Copy exactly, and only, the lines from the one containing "Given: Open the New dropdown menu" through the last line of the records below.

Available records: Begin

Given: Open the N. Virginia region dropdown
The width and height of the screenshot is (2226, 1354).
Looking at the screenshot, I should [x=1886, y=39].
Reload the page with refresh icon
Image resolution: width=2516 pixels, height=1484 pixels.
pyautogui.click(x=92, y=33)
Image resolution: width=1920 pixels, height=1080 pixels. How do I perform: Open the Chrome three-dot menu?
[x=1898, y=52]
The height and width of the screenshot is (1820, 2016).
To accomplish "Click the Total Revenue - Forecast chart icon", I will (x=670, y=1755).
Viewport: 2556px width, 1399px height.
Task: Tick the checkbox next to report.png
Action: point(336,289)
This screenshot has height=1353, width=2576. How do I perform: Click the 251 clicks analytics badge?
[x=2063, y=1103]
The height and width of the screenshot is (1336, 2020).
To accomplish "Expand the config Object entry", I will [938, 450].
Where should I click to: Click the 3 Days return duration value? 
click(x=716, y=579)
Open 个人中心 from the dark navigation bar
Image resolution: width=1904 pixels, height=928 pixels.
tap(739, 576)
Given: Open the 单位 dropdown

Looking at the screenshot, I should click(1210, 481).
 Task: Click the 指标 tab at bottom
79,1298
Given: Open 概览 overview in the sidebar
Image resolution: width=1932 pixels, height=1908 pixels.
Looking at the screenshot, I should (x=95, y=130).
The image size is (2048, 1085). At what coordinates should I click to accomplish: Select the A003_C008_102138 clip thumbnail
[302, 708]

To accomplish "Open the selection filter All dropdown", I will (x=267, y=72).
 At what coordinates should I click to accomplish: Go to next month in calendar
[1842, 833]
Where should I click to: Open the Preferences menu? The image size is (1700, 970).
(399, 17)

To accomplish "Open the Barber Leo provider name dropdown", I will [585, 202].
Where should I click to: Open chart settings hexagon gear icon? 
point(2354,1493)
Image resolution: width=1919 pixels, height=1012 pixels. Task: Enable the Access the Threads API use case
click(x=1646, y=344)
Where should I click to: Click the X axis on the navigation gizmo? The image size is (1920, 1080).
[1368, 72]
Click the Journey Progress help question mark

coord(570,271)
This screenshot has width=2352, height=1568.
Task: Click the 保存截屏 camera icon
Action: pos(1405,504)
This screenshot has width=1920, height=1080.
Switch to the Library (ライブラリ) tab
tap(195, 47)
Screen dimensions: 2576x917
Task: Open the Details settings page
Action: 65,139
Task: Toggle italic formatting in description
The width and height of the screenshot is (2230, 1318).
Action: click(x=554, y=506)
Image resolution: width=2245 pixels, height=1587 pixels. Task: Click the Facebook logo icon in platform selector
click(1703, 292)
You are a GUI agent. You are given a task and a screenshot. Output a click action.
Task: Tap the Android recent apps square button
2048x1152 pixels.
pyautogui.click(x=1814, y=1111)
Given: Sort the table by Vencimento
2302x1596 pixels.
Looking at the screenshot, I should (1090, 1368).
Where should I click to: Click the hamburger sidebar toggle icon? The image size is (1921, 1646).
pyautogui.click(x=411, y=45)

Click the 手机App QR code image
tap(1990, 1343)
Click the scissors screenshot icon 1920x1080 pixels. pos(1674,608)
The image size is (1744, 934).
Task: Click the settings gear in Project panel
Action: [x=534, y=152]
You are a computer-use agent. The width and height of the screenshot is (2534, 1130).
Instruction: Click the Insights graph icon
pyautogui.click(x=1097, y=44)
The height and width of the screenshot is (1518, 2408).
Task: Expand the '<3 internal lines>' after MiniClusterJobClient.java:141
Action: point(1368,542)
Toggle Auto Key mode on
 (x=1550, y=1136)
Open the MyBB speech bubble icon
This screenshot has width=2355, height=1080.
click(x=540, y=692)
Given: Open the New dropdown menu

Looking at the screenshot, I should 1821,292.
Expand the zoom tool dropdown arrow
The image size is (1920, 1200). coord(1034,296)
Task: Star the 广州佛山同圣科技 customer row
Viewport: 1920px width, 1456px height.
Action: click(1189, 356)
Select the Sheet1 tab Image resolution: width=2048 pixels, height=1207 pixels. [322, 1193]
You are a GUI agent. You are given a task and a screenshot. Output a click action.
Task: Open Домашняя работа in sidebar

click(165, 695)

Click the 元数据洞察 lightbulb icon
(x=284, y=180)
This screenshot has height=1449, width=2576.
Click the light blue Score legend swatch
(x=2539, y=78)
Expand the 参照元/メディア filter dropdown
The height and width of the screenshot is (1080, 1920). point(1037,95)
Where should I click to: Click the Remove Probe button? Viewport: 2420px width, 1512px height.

Available records: End

*Response to this task*
Given: Open the New dropdown menu

Looking at the screenshot, I should 1821,292.
Expand the zoom tool dropdown arrow
The image size is (1920, 1200). coord(1034,296)
Task: Star the 广州佛山同圣科技 customer row
Viewport: 1920px width, 1456px height.
Action: click(1189, 356)
Select the Sheet1 tab Image resolution: width=2048 pixels, height=1207 pixels. [322, 1193]
You are a GUI agent. You are given a task and a screenshot. Output a click action.
Task: Open Домашняя работа in sidebar

click(165, 695)

Click the 元数据洞察 lightbulb icon
(x=284, y=180)
This screenshot has height=1449, width=2576.
Click the light blue Score legend swatch
(x=2539, y=78)
Expand the 参照元/メディア filter dropdown
The height and width of the screenshot is (1080, 1920). point(1037,95)
Where should I click to: Click the Remove Probe button? Viewport: 2420px width, 1512px height.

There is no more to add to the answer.